What Proposition 35 Really Does

Proposition 35 is almost certain to be approved by California voters. It bans human trafficking. Who isn’t against human trafficking?

But there are actually a number of reasons to vote against Proposition 35.

More below.

Human trafficking is already banned by California law, of course. This is actually kind of obvious; it would have been a really incredible oversight if human trafficking was not previously illegal in California.

What Proposition 35 actually does is that it changes the current law. It increases criminal penalties for human trafficking.

What’s wrong with that, you might ask? The vast majority of Californians would support an increase in penalties for human trafficking.

The thing is that the federal government deals with human trafficking, not the state government. The legislative analyst states that:

Currently, human trafficking cases are often prosecuted under federal law, rather than California state law, even when California law enforcement agencies are involved in the investigation of the case. This is partly because these types of crimes often involve multiple jurisdictions and also because of the federal government’s historical lead role in such cases.
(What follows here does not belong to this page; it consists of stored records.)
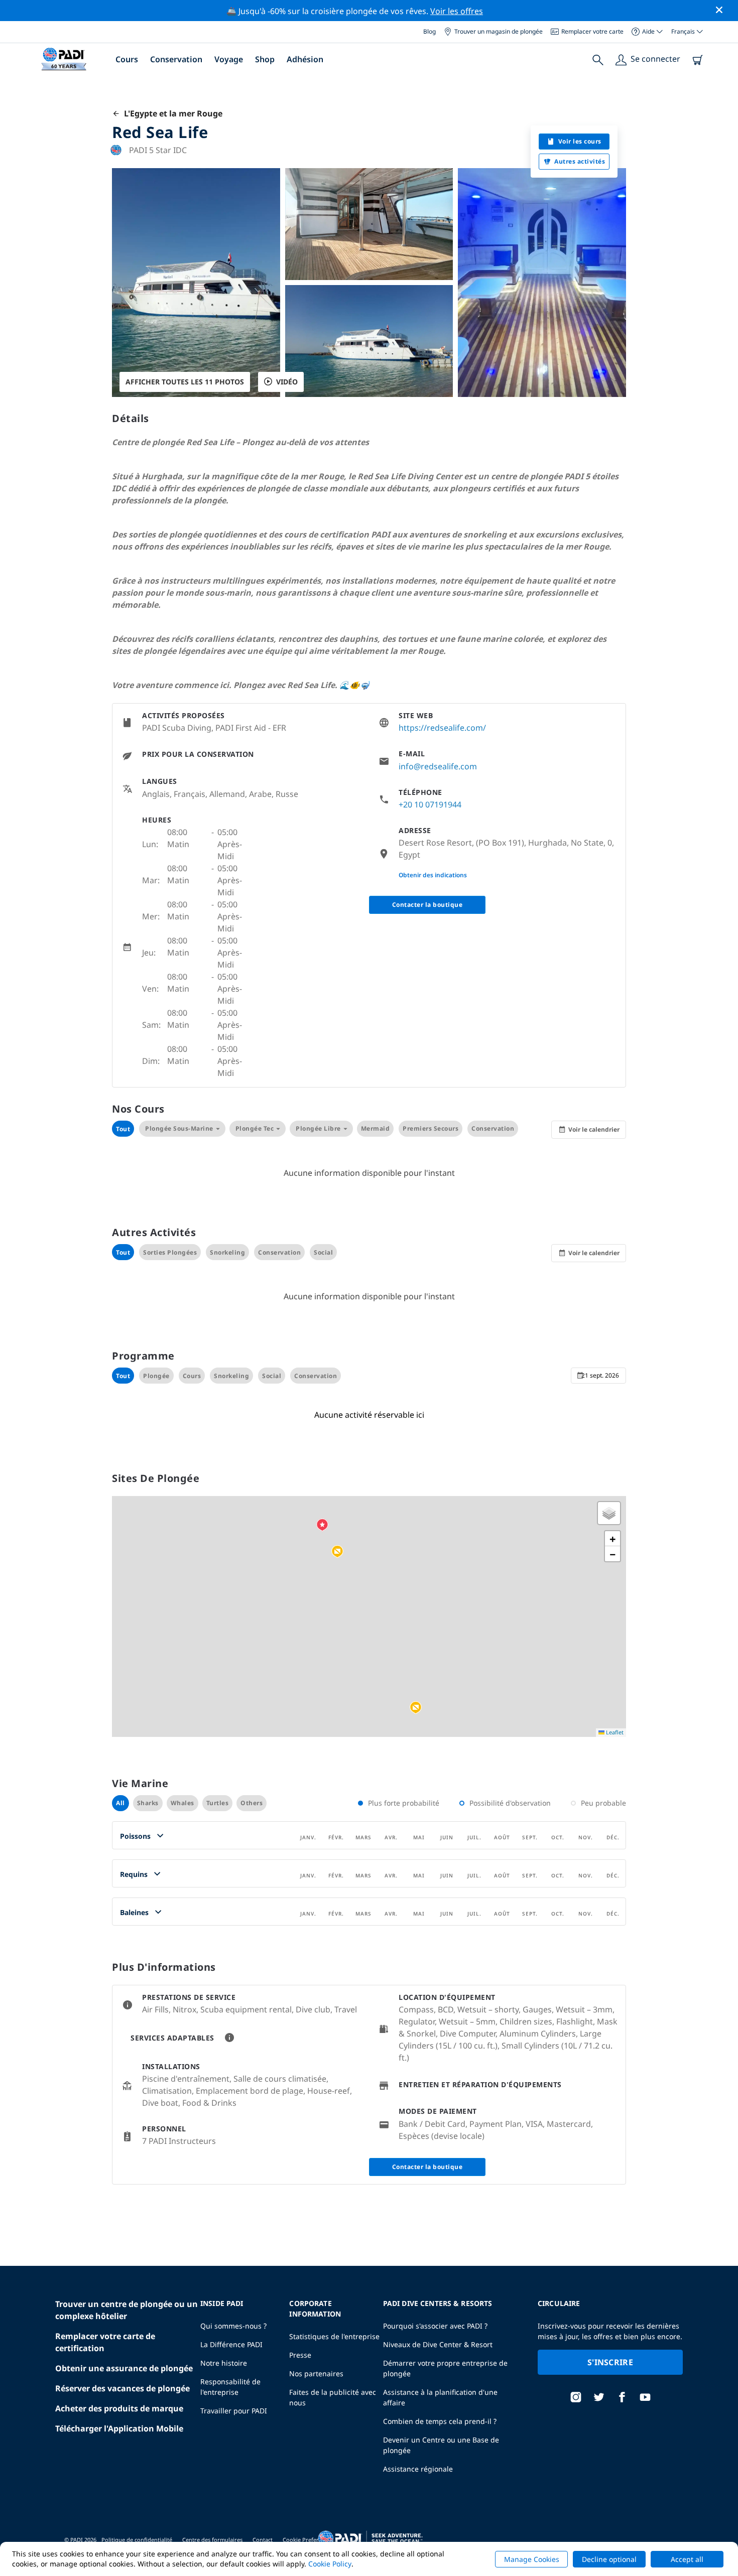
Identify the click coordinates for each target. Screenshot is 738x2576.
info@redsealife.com (438, 766)
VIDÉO (287, 381)
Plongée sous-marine (179, 1128)
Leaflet (614, 1732)
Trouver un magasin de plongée (498, 31)
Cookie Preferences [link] (308, 2539)
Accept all (687, 2559)
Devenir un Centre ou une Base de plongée (441, 2445)
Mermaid (375, 1128)
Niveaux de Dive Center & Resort (438, 2344)
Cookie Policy (329, 2563)
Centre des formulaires (212, 2539)
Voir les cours (579, 141)
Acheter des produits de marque (119, 2408)
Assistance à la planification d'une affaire (440, 2397)
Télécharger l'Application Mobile (119, 2428)
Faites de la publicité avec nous (332, 2397)
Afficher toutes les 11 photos (185, 381)
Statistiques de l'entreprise (334, 2336)
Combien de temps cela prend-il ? (440, 2421)
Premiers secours (430, 1128)
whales (182, 1803)
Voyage (228, 59)
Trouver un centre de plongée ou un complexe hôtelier (126, 2310)
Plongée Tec (254, 1128)
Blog (429, 31)
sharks (148, 1803)
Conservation (176, 59)
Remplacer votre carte (592, 31)
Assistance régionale (418, 2469)
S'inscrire (610, 2362)
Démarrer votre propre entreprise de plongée (445, 2368)
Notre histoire (223, 2363)
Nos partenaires (316, 2373)
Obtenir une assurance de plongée (124, 2368)
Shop (265, 59)
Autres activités (579, 161)
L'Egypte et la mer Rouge (171, 113)
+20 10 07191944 (430, 804)
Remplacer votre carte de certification (105, 2342)
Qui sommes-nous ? (233, 2326)
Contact (263, 2539)
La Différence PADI (231, 2344)
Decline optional (609, 2559)
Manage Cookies (531, 2559)
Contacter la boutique (427, 904)
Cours (126, 59)
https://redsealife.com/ (442, 727)
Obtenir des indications (433, 875)
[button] (337, 1552)
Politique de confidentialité (136, 2539)
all (120, 1803)
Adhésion (305, 59)
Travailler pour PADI (233, 2410)
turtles (217, 1803)
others (251, 1803)
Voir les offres (456, 11)
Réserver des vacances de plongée (122, 2388)
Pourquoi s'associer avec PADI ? (435, 2326)
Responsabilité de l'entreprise (230, 2387)
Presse (300, 2355)
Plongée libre (318, 1128)
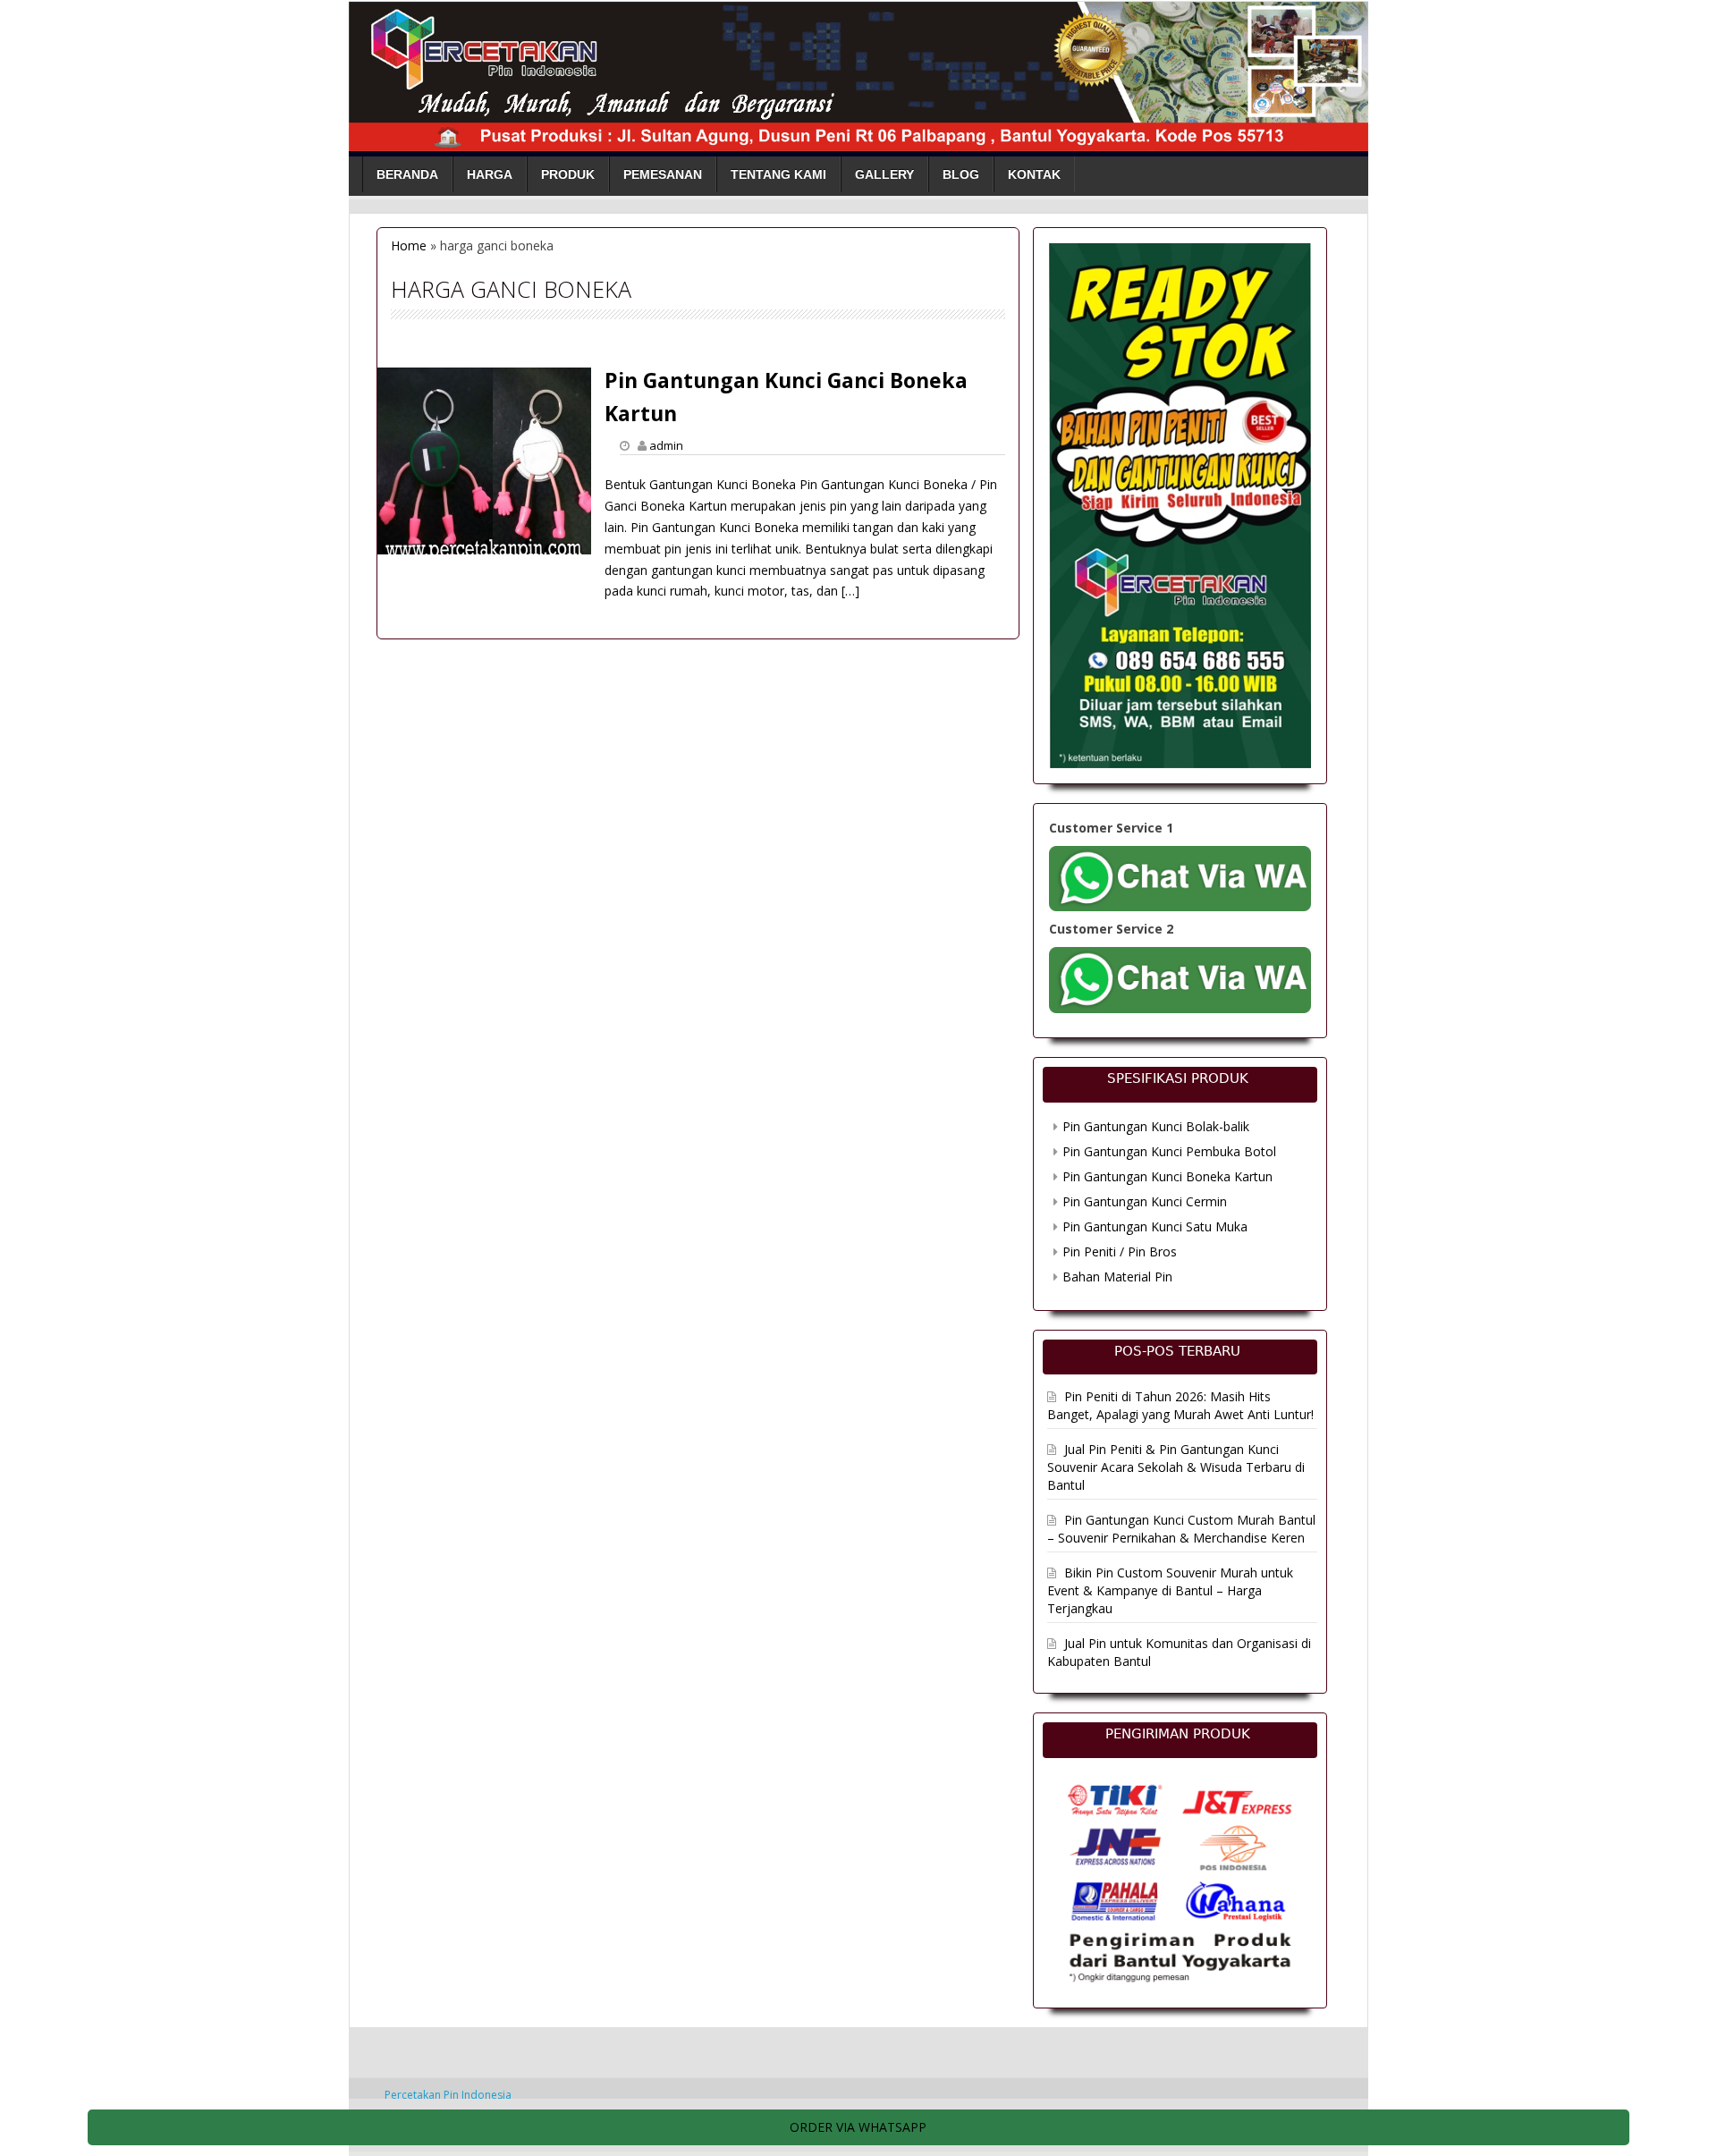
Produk (568, 174)
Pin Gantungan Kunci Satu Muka (1155, 1226)
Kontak (1034, 174)
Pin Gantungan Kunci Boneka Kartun (1167, 1176)
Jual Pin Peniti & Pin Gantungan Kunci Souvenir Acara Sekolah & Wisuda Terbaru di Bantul (1176, 1467)
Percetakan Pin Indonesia (448, 2094)
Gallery (884, 174)
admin (666, 445)
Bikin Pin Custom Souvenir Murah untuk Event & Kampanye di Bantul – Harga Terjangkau (1170, 1590)
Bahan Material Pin (1117, 1276)
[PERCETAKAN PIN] (858, 73)
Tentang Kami (778, 174)
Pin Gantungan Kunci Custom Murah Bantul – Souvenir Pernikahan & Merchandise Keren (1181, 1528)
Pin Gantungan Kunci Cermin (1144, 1201)
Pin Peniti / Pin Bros (1119, 1251)
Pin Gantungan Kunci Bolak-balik (1155, 1126)
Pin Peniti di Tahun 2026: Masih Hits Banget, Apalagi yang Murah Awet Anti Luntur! (1180, 1405)
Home (409, 245)
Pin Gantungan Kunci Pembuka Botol (1169, 1151)
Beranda (407, 174)
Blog (961, 174)
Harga (489, 174)
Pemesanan (662, 174)
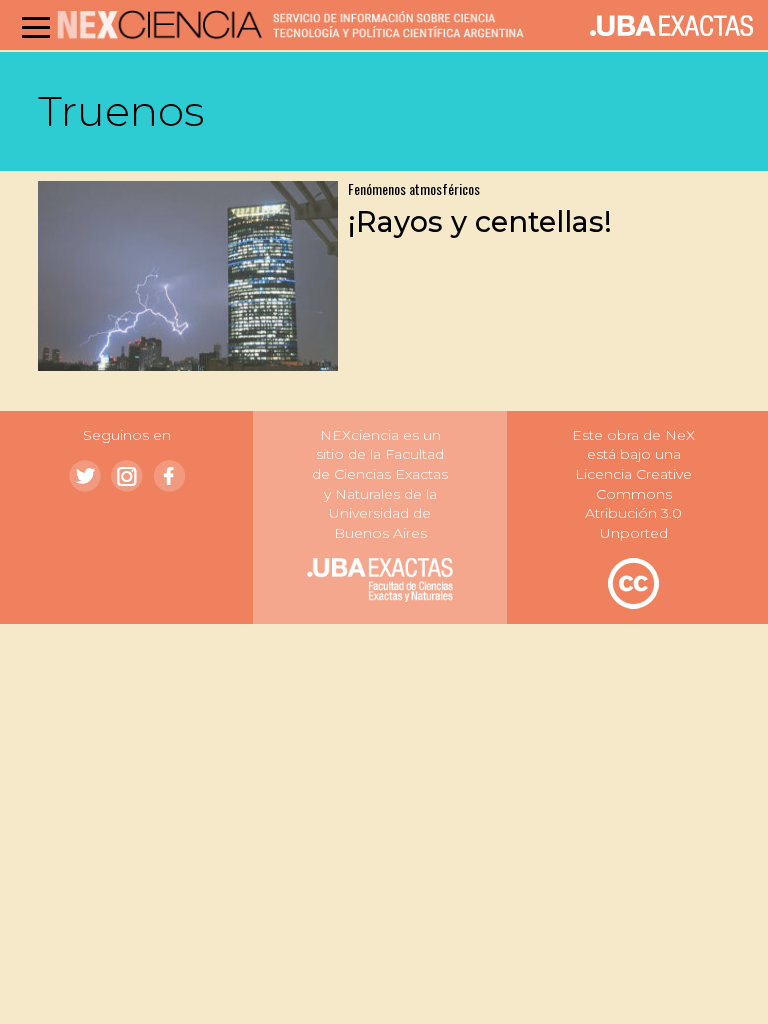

That is, because human trafficking often crosses state lines, usually the federal government deals with it. This is why there are only 18 individuals convicted of human trafficking in state prison, as of March 2012.

So this proposition handles something that’s not the state’s responsibility.

In addition, this proposition mostly deals with something that the typical voter has little knowledge about: proper penalties for criminal activities. Most voters have no idea whether the sentence enhancement of great bodily injury should be six or ten additional years in jail, which is one change this proposition proposes. I certainly don’t.

There are people who are qualified to set prison sentences. These are the experts and the lawmakers, who spend their whole lives studying these issues. People like you and me, who just spend a couple of hours (or even worse, seconds) reading about this proposition, are not. Prison sentences for criminal activities are – yet another – activity that would be best left to the legislature to deal with, rather than the broken proposition system.

Why to Vote Against Proposition 35

Proposition 35 sounds great. Punish human trafficking! Let’s do it!

But human trafficking is not handled by the state of California – it’s handled by the federal government. So Proposition 35 is mostly irrelevant.

Proposition 35 changes prison sentences for human traffickers. But sentences for criminals should be set by the experts and the legislature. They shouldn’t be set by voters who have only thirty minutes in the ballot box to vote for ten propositions, half of which they don’t understand.

Proposition 35 sounds too good to be true. It is.